### WHAT YOU NEED TO DO
1: Using the passage on the SPR and DSF assays, answer these questions:
(a) In SPR, which molecule is fixed onto the biosensor?
(b) In DSF, what does the dye bind to as the protein unfolds?
(c) How is the Tm defined?
2: Resume the passage on the SPR and DSF assays, carrying it on from its final sentence.

==== TEXT SEGMENT ====

Surface plasmon resonance (SPR) is used to study the kinetics (rates) of binding and dissociation between two molecules that bind. One of these two molecules, the "ligand" (in this case, our protein) is fixed onto a biosensor, which records the change in mass during binding (the "response"). The other molecule, the "analyte" (in this case, the small molecule) is introduced to the biosensor environment in varying concentrations. In the diagram on the top right, as more analyte binds to the ligand, the response curve rises and levels off as the system reaches equilibrium (i.e., the rates of binding and dissociation become equal). The analyte solution flow is then replaced with a "blank" buffer, causing the analyte to dissociate, and the curve to go down. The slopes of the association and dissociation curves, and the concentrations used, can be used to calculate the rates of association and dissociation, and the binding affinity (Kd, see the Biochemistry page).
In my SPR runs (see first column in the cartoon schematic), some of the 120-something compounds tested showed dissociation curves that decreased as expected. Those, I understood, were clearly reversible binders. Others, however, showed curves that didn't seem to decrease once they levelled off. I wasn't sure whether they were actually irreversible, or whether they were reversible but came off very, very slowly. That was where DSF came in.
Figure credit: Gao et al. 2020.
Figure credit: Cytiva.
Differential scanning fluorimetry (DSF) is a "thermal shift" assay where the protein, small molecule and a fluorescent dye are heated together over a specified temperature range. As the temperature increases, the protein starts to denature (lose its shape) and unfold. The dye, which is hydrophobic (fat-soluble, "greasy") starts binding to the hydrophobic inner regions of the protein that become exposed, and causes an increase in signal. The dye, in essence, tracks how much of the protein has unfolded. The Tm, or "melting temperature" is defined as the temperature at which 50% of the proteins have been denatured. In the raw response-vs-temperature curve, the Tm lies in the inflection point (point of greatest slope), but as the figure on the bottom left shows, when the first-derivative of the curve is taken, the inflection point becomes a peak, or valley, which makes getting the Tm much more intuitive.

==== DATA SHOWN ====

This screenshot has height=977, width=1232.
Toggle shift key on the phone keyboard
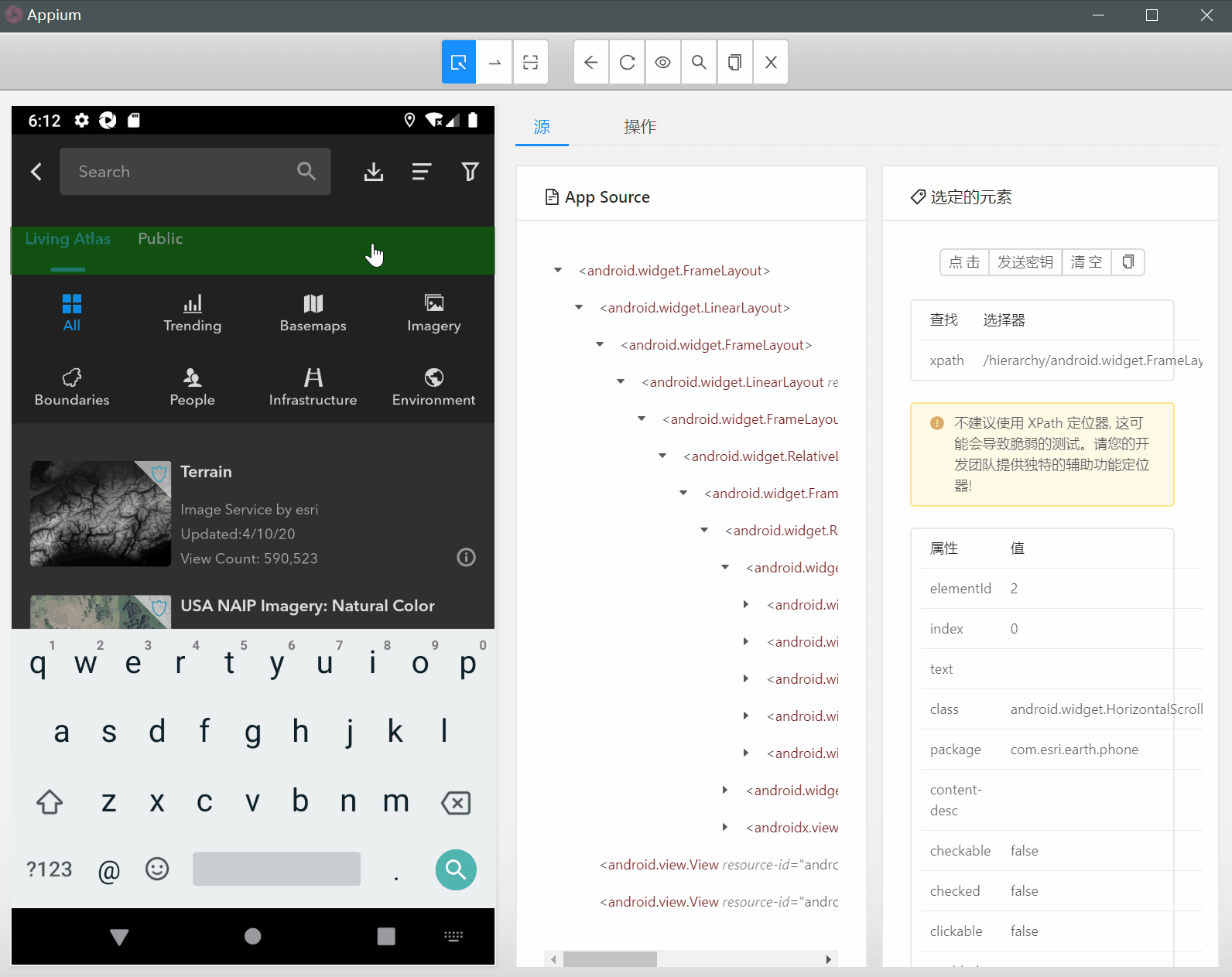click(x=50, y=801)
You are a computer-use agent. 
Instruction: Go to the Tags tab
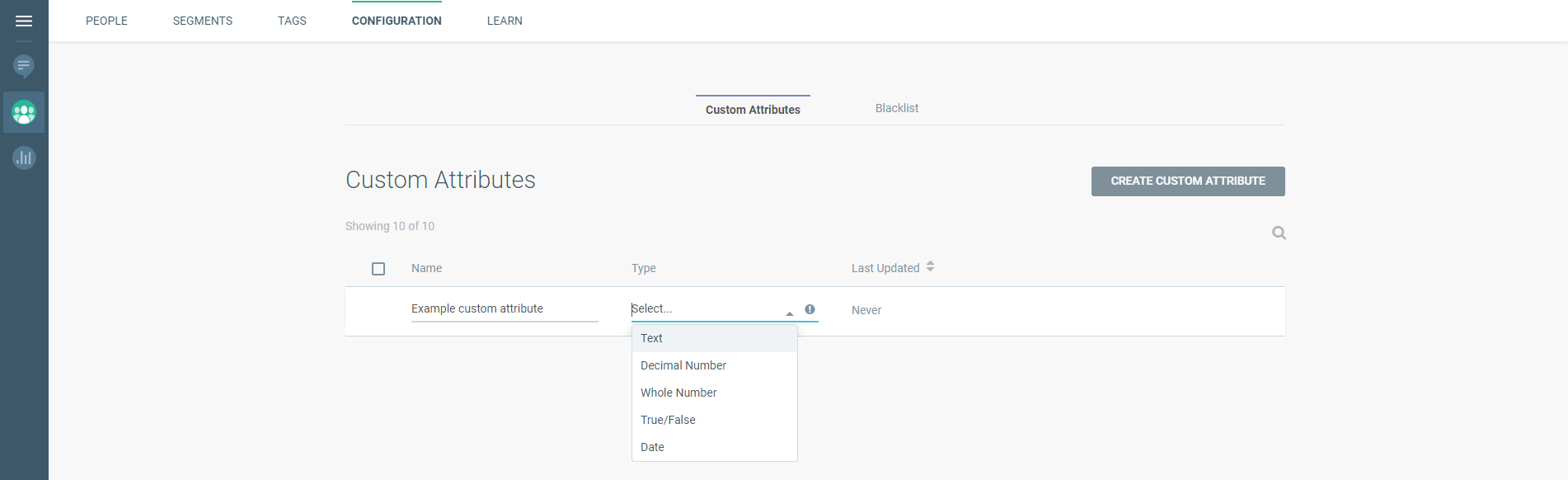point(292,21)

====

### ANSWERS FOR THIS EXERCISE
1:
(a) The ligand, which in this case is the protein.
(b) The hydrophobic inner regions of the protein that become exposed.
(c) The Tm is the temperature at which 50% of the proteins have been denatured.

2:
It turns out that when ligands (such as the small molecules in our example) bind to the protein, the Tm changes. Reversible compounds change the Tm in a dose-dependent manner, meaning higher compound concentrations led to greater Tm shifts. Irreversible compounds exhibited a dose-independent Tm shift, which means the new Tm stayed the same no matter how much or how little compound was added (see second column of cartoon above). Here, now, was a phenomenon I could finally exploit to place the compounds into the buckets I wanted! The only catch...was that the DSF instrument software only let you assign the Tm's manually by eye. I knew there had to be some way of automating this process. Thus began the second half, the dry-lab half, of the project.
I wrote a script on Python that took in the first-derivative curves from the instrument files and assigned the Tm's to each concentration of each compound based on the location of the valley. I took those Tm shifts and plotted them against concentration so that each compound now had only one characteristic curve instead of five (see third column in cartoon). The final step was to group the curves together by their shape to place them in their appropriate buckets. The result of all this was a reduction in the retest rate per set of compounds. Now, in the event that the user is unsure of the mechanism of action, they now only need to retest only 4 or 5 of the compounds instead of all 120.